Trecho selecionado>
>>
O que vejo na Paulista me faz lembrar da juventude hitlerista retratada no filme da Leni Riefenstahl. Os argumentos utilizados como justificativa me fazem lembrar ainda mais de parte da ideologia dos regimes totalitários da primeira metade do século XX: a tradição, o ritual de ingresso, o pertencimento, a submissão à hierarquia e à autoridade. É parte do nosso arcaísmo tecnicamente equipado - que por fim achamos natural, como natural achamos tantas coisas que até ontem nos eram absurdas. E se em algumas sociedades tradicionais esses ritos se justificam, no século XXI sua permanência na sociedade brasileira é justificada em nome de valores que não podem ser enunciados abertamente.   

As violências - físicas, muitas vezes, verbal e simbólica praticamente sempre - não são apenas de veteranos sobre calouros, essas violências são da instituição "Universidade brasileira" (e das classes que têm acesso a elas) sobre uma parcela da população. Afinal, quem é a figura que habitualmente fica nos sinais pedindo dinheiro se não uma população extremamente carente e sem quaisquer perspectivas, pouco importa a idade? Crianças, jovens, adultos e velhos são escarnecidos (quando não surrados, como aconteceu com alunos do Mackenzie Campinas anos atrás) por aqueles que em breve estarão em postos de poder. Há uma pseudo-inversão de papéis, simulacro de rituais encontrados em muitas sociedades tradicionais. Pseudo porque se os jovens têm um dia de mendigo, para à noite voltarem à normalidade, os mendigos não têm direito a um dia de classe média, com aulas, passeio no shopping para compras, refeições sofisticadas. Não apenas por isso, essa inversão também é falsa porque esses jovens universitários não são postos em contato com esse Outro que é o marginalizado: a humilhação inverte o sinal e se torna motivo de orgulho, se torna uma grande festa: a celebração da miséria e exclusão.
<<
Listagem fornecida>
>>
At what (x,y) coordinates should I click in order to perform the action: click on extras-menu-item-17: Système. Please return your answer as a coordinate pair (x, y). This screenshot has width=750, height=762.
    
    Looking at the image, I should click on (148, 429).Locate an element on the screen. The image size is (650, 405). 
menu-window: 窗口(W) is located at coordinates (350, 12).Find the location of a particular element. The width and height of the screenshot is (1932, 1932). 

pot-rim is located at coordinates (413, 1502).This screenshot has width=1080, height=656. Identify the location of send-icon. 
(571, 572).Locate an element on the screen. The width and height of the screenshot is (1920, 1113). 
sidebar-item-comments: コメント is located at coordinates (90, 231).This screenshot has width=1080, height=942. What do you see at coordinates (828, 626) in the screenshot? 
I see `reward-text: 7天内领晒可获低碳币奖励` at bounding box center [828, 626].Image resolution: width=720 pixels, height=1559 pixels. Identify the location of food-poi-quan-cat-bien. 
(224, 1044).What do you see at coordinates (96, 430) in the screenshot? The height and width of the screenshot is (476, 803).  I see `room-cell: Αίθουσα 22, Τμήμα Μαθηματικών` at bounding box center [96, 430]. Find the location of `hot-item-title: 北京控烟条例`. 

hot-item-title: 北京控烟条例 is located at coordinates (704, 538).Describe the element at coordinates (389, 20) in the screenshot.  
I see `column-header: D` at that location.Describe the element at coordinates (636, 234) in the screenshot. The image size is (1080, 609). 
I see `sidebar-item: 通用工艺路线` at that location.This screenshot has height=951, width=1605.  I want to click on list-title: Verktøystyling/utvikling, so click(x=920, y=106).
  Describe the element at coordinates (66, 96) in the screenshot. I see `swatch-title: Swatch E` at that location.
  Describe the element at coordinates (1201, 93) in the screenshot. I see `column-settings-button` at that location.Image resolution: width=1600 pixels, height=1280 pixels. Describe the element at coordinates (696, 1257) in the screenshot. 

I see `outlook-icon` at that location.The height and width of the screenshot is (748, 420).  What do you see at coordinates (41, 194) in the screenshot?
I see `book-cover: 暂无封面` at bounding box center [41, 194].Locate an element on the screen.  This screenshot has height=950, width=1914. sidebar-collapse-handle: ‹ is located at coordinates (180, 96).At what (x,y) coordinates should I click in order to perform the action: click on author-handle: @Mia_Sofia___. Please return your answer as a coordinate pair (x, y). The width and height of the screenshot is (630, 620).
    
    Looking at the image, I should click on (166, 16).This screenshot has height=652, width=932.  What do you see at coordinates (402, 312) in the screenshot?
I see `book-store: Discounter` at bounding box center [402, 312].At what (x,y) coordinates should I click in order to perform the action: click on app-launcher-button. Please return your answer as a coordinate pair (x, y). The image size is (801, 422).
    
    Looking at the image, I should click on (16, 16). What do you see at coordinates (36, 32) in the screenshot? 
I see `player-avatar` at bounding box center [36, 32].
<<
Objetivo do exercício>
Responda com base no trecho selecionado:
(a) O que se vê na Paulista faz lembrar qual retrato feito no filme de Leni Riefenstahl?
(b) Que elementos da ideologia dos regimes totalitários da primeira metade do século XX são enumerados?
(c) A que os mendigos não têm direito, segundo o trecho?
A listagem é um material à parte e não tem ligação com o trecho.

Resposta do exercício>
(a) Lembra a juventude hitlerista retratada no filme.
(b) A tradição, o ritual de ingresso, o pertencimento e a submissão à hierarquia e à autoridade.
(c) Não têm direito a um dia de classe média, com aulas, passeio no shopping para compras e refeições sofisticadas.